Karen López: It these didn’t happen in SQL server until 2012 and yet it is very common for me to use both in DB2 and in other DBMSs. I am happy to see than SQL Server because there are cases where one would want to make use of those. Where we needed those in prior versions of SQL Server, we kind of had to roll our own solution which didn’t work out very well.
Greg Low: Yes oh you could have emulated to a degree.
Karen López: That’s what I meant by roll your own, right?
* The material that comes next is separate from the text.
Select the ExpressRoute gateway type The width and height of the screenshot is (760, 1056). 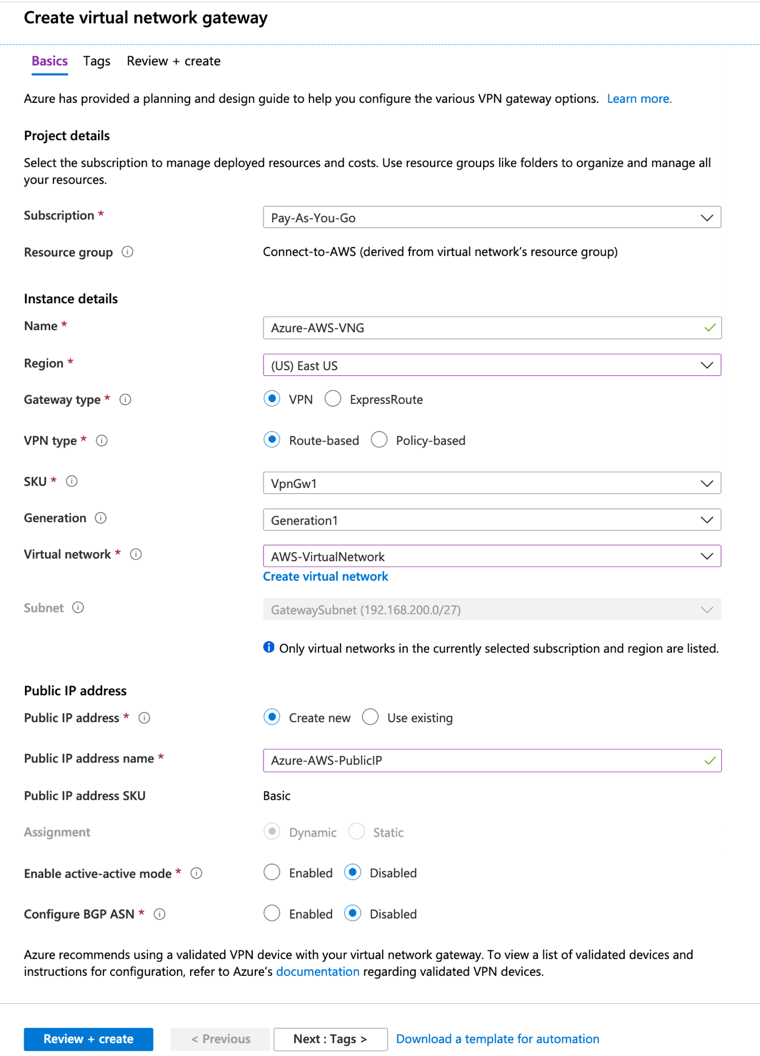[x=332, y=398]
Greg Low: Yes indeed, yes.
Karen López: Yes, so now I am happy to have that because I am familiar with the use of sequences and for most people who have only worked with SQL Server don’t see them as adding that much value because they never had them before and they weren’t working with other DBMSs. They don’t understand. Why would I use a sequence instead of, the identity property, the identify column and you know I talk to them about the fact that well. With the identify properties you can only have one per table, whereas with sequences because it is a completely separate object from the table. SQL Server doesn’t even know how you are going to use sequences; it is not tied to a table, so you could now have several of them. If you didn’t need to have a bunch of document numbers or something in a table or status codes or something status numbers in there. It gives you some flexibility, in the fact that it works well with doing a more complex transaction because you could go in get all the sequences you needed before you recorded that data. There is all this great new use cases that you could do, I would make use of those in SQL Server even though they are brand new.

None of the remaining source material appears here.